Hay partidos que trascienden el presente y se meten directo en los libros de la psicología del fútbol. Para River Plate, enfrentar a Belgrano de Córdoba en una instancia decisiva dejó de ser un cruce adverso para transformarse en una auténtica pesadilla con tintes históricos. En una final electrizante que incluyó una remontada épica, el "Pirata" cordobés volvió a plantarse como el muro infranqueable del Millonario, privándolo de romper una sequía de dos años y medio sin levantar títulos.
La historia entre ambos equipos arrastra un karma pesado que el conjunto de Núñez parece no poder sacudirse. El recuerdo imborrable de aquellos cruces que marcaron el destino de la institución en el pasado volvió a flotar en el aire. Belgrano, con el cuchillo entre los dientes y una mística inquebrantable, revirtió un trámite que venía complicado y festejó con el alma ante un River que se quedó con las manos vacías y masticando una bronca monumental. 

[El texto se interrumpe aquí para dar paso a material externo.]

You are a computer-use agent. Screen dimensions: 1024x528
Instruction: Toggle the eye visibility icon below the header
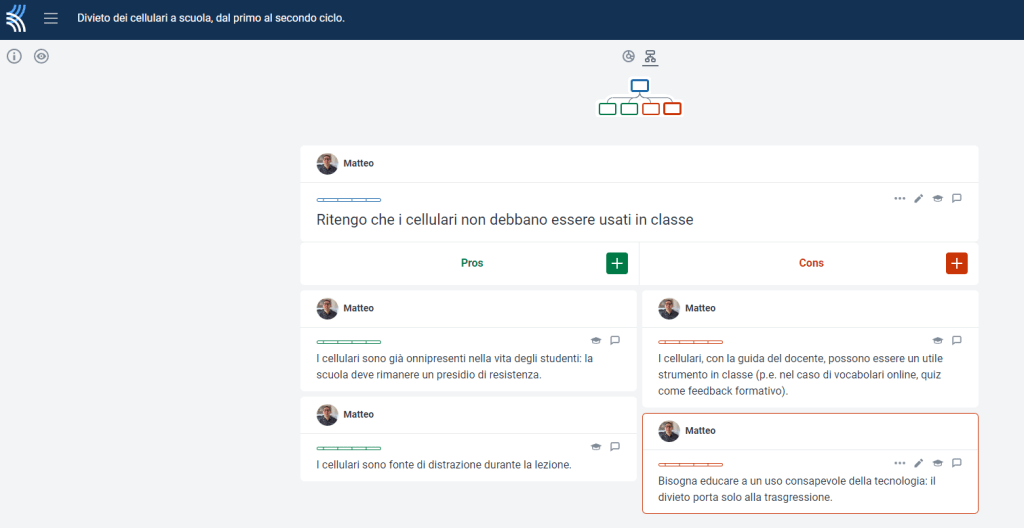[41, 56]
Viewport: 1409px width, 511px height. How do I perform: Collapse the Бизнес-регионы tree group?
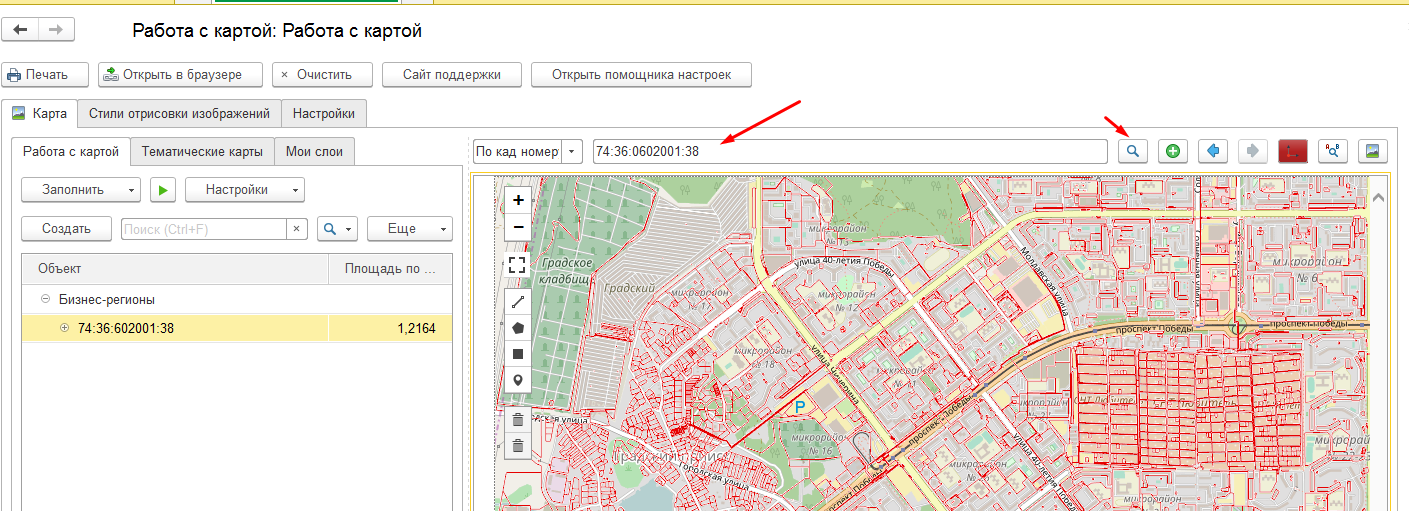click(x=45, y=299)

Para los dirigidos por el Millonario, el golpe es durísimo. No solo se escapó un trofeo que hubiese significado un tremendo desahogo tras una larga racha de sequía, sino que la derrota reaviva un debate futbolístico inevitable: la increíble racha del Pirata cada vez que se cruzan en un mano a mano a todo o nada. Córdoba vuelve a estar de fiesta, mientras que en Núñez arranca una semana de replanteos profundos tras otra noche de pesadilla ante su verdugo histórico.